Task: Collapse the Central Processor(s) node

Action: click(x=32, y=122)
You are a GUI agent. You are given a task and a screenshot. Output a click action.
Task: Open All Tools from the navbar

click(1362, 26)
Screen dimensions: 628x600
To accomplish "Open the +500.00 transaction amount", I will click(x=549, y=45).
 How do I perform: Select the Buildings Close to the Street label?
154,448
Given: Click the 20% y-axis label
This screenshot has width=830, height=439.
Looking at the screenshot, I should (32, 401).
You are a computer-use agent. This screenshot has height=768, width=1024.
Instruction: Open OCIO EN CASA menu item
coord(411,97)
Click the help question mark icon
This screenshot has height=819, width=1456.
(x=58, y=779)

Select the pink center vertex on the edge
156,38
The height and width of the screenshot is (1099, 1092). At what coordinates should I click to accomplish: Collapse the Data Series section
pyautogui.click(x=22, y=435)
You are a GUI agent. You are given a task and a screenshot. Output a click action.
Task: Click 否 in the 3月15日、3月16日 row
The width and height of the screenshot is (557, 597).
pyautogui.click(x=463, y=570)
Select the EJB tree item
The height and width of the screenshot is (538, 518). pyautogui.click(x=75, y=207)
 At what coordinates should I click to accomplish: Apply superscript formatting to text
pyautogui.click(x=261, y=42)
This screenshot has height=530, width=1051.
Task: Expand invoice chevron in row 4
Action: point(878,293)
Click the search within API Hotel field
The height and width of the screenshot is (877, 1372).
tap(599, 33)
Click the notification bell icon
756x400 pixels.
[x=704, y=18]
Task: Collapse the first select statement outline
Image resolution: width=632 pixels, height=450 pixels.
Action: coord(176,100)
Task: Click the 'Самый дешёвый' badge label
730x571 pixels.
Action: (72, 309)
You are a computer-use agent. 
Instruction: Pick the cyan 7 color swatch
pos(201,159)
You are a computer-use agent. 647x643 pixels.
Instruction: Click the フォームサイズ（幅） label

──────────────────────────────

TASK BRIEF: The response must contain exactly the lines from the one with "You are a computer-use agent. 647x643 pixels." through the last line of the material above, both ends included, and no others.

REPLY:
You are a computer-use agent. 647x643 pixels.
Instruction: Click the フォームサイズ（幅） label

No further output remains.